### Job
Rewrite these rows as a Markdown table with two columns, n for the row number and Line for the text of the row, omitting blank lines. Leave the pictures out of the table.

### Input material

----------

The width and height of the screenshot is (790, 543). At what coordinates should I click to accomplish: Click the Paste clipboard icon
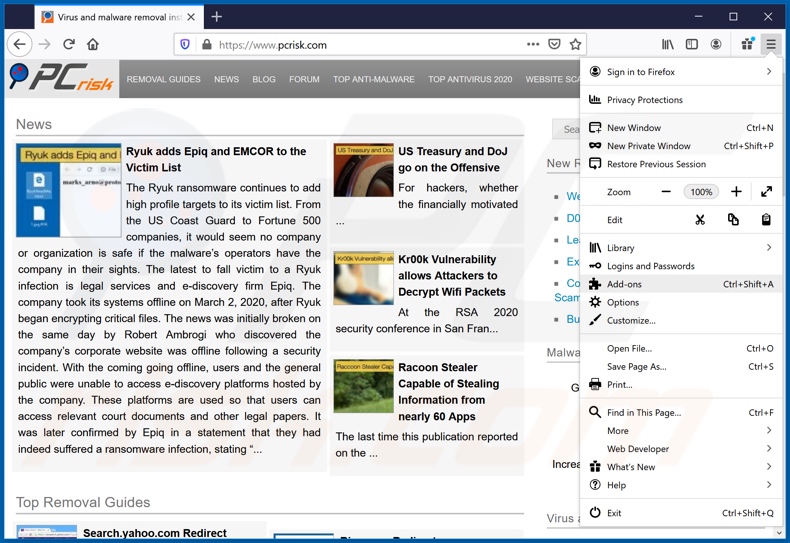pyautogui.click(x=766, y=220)
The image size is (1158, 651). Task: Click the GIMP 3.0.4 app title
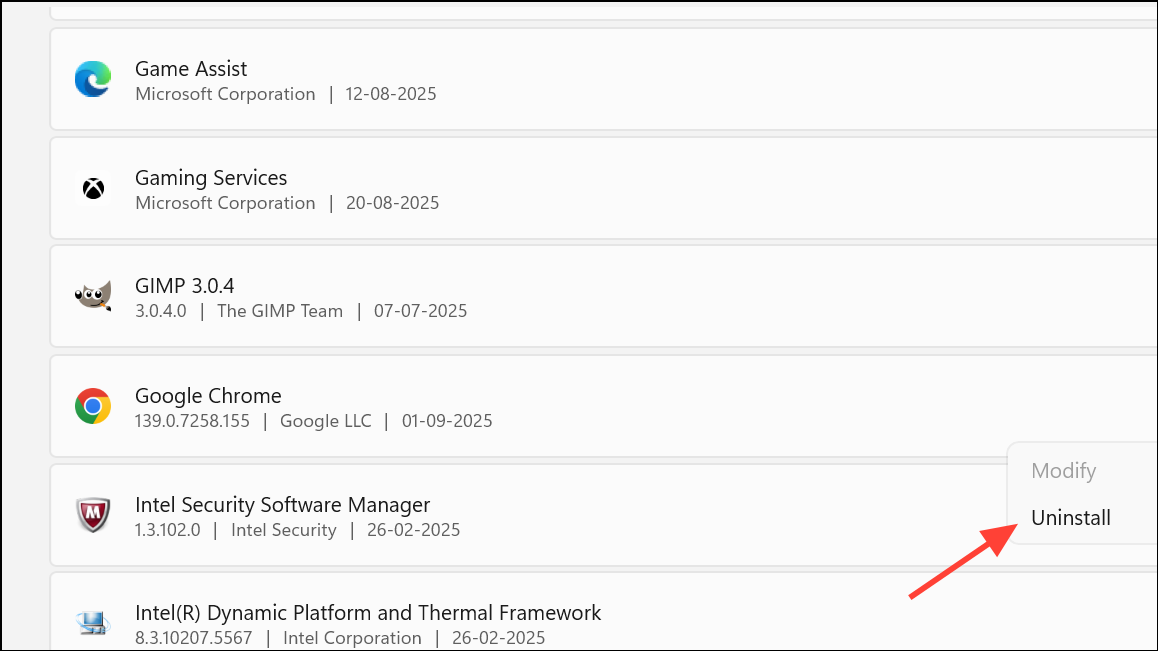[185, 286]
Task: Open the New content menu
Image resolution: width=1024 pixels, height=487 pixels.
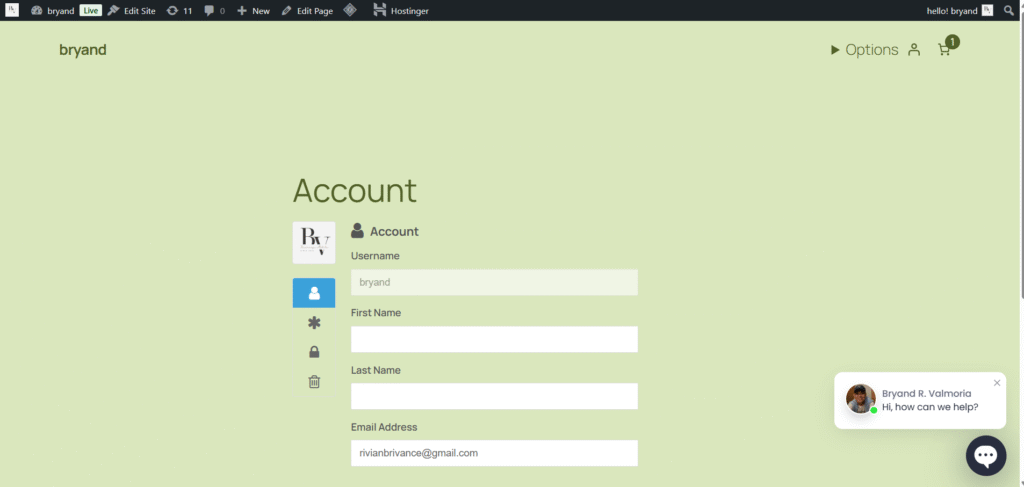Action: (x=253, y=10)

----------

### Full answer
| n | Line |
|---|---|
| 1 | The width and height of the screenshot is (790, 543). At what coordinates should I click to accomplish: Click the Paste clipboard icon |
| 2 | pyautogui.click(x=766, y=220) |
| 3 | The image size is (1158, 651). Task: Click the GIMP 3.0.4 app title |
| 4 | [185, 286] |
| 5 | Task: Open the New content menu |
| 6 | Image resolution: width=1024 pixels, height=487 pixels. |
| 7 | Action: (x=253, y=10) |